Les chapitres forts sont évidemment liés aux monuments, à commencer par celui consacré aux classiques, dont Arnaud Démare (qui écrit la préface) a superbement pris la place de Laurent Jalabert comme vainqueur français de la Primavera. Controversé, certes, mais la double page de liaison consacrée au champion picard nous remémore ses débuts, sa famille cycliste, ses attentes, et nous rappelle quelques chiffres au passage comme la puissance dégagée sur les 30 dernières secondes sur la Via Roma. Pour éviter une trop longue litanie de faits cyclistes liés aux événements au fil du calendrier, Jean-Luc Gatellier a la bonne idée de parsemer de tels chapitres dans le calendrier. Citons entre autres Nicolas Portal qui a vécu l’éclosion de Chris Froome tout en prenant lui aussi son envol comme directeur sportif qui gagne. Ou encore Coutances, le Tour de France, Albert Londres et les « forçats de la route » quand Contador est près de jeter l’éponge lui aussi.

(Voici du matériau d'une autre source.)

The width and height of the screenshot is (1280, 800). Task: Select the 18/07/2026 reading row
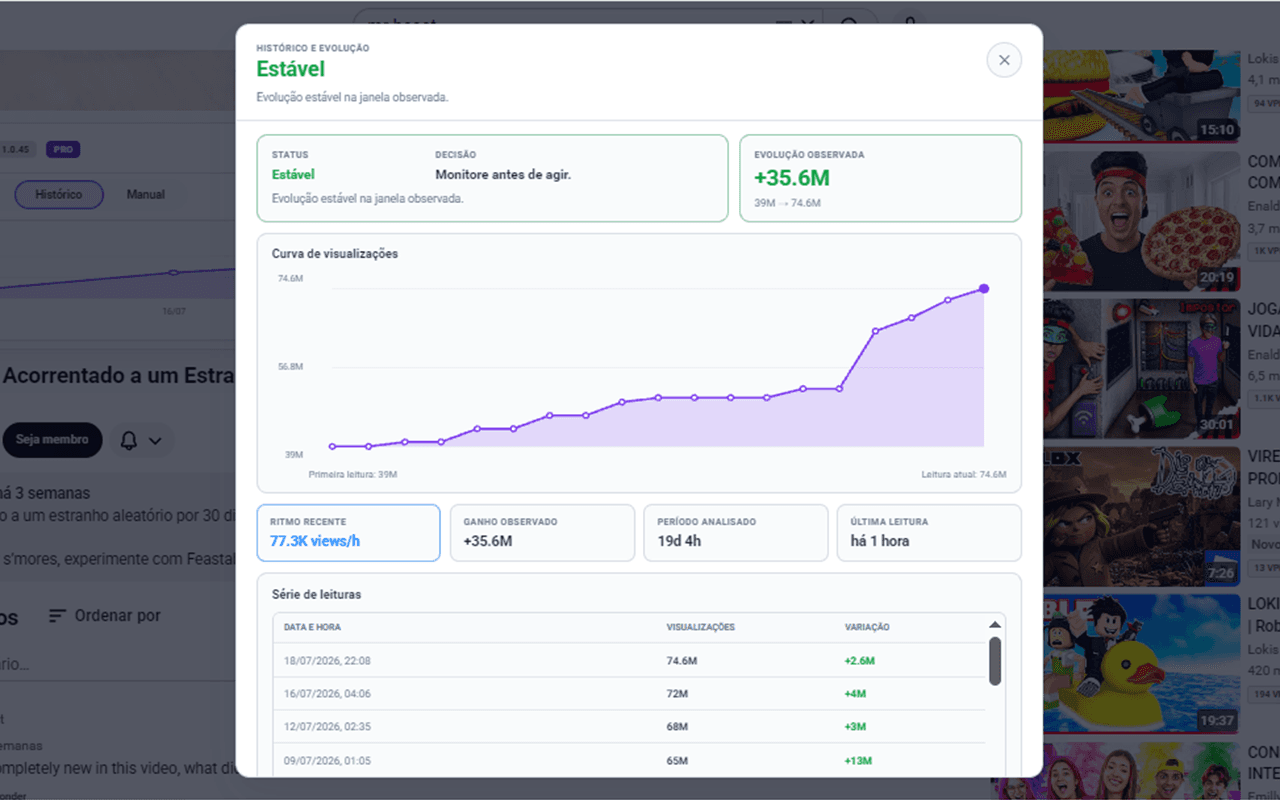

Plus inattendu dans ces tranches de vie du vélo, on trouve Blaise Chauvière, toujours la banane, qui vit son rêve éveillé et qui donne du bonheur aux gens, car lui a le bonheur d’en être. Tour de France oblige, on évoque dans ces doubles pages le travail de Romain Bardet pour arriver là où il est, sur la 2ème marche du podium du Tour, à sa quatrième expérience, à suivre… Dernière séquence en double et transit vers la fin de saison, l’épisode AUT de Bradley Wiggins sur les années 2011/2012. A quand un livre d’or de l’année où l’on évoquera plus ce chapitre triche, qu’il soit chimique ou technologique.

L’année 2016 est ainsi revisitée et chacun se replongera avec plaisir dans ses souvenirs. Le premier monument victorieux de Peter Sagan au Tour des Flandres, ce qu’aucun porteur du maillot irisé n’était plus parvenu à faire depuis dix ans. Pas de cinquième pour Tom Boonen à Roubaix, mais une quatrième Flèche Wallonne dans le mille pour Alejandro Valverde à Huy, avant de s’infuser trois Grands Tours, dont le Giro – une première – avec podium au passage. Le Tour de France a naturellement la part belle, la confirmation de Romain Bardet, le gâchis de Thibaut Pinot, trop tôt en forme sans doute, et le troisième succès, programmé, de Chris Froome. Côté Vuelta, c’est « Kingtana » qui déboule dix-neuf ans après Lucho Herrera, et initie une fin de saison toute colombienne avec Fernando Gaviria à Tours, Esteban Chaves sur la classique des feuilles mortes, après ses réussites sur le Giro et la Vuelta. On attend confirmation sur le Tour de France pour Chaves, et encore plus pour Nairo Quintana à qui il manque ce seul Grand Tour. Mais pas n’importe lequel.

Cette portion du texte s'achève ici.